WHAT THIS TASK INVOLVES -> Within the material below, transcribe exactly the lines from the one holding "You are a GUI" through the one holding "The width and", keeping both ends and skipping the rest.

DATA IN THIS EXERCISE ->
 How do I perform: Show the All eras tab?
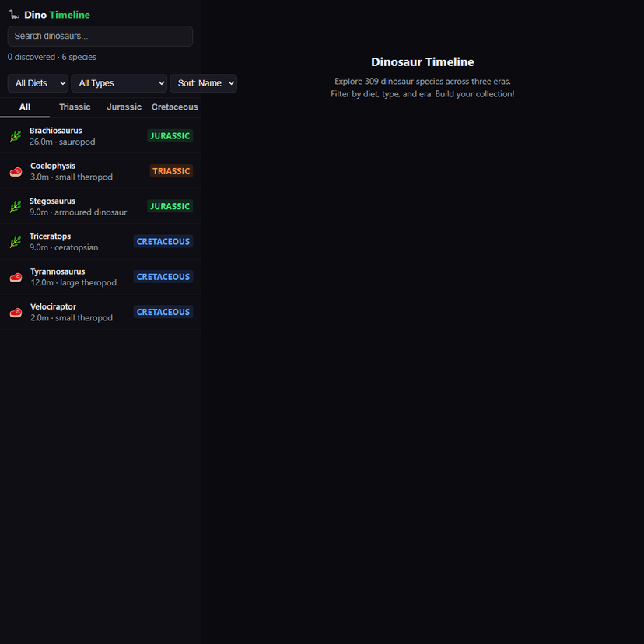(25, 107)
--
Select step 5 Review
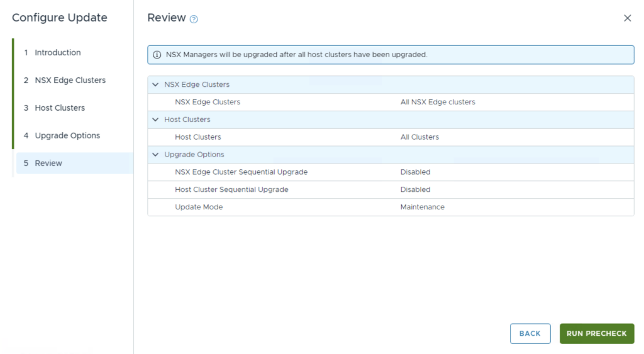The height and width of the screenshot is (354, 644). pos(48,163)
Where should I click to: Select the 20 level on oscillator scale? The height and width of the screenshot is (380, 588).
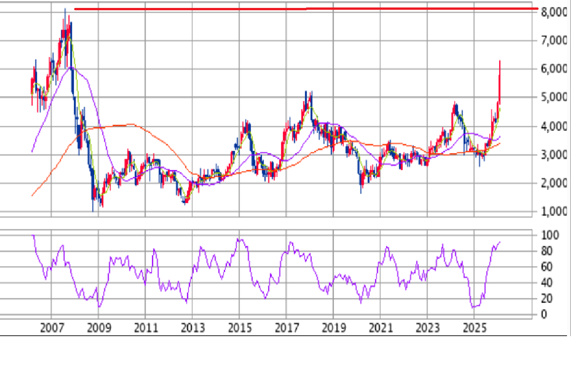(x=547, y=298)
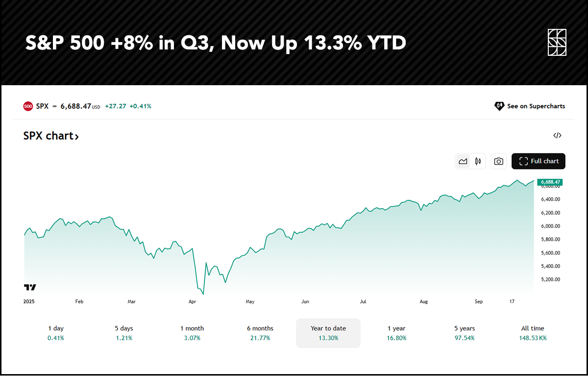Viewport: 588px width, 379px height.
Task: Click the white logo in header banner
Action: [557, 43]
* * *
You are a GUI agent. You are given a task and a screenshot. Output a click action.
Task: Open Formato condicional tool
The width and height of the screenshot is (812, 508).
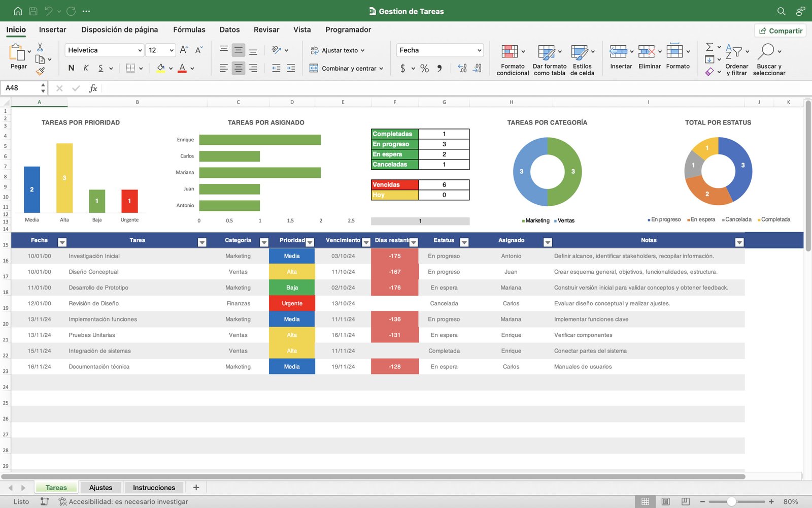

THE ANSWER ->
You are a GUI agent. You are given a task and a screenshot. Output a click action.
Task: Open Formato condicional tool
The width and height of the screenshot is (812, 508).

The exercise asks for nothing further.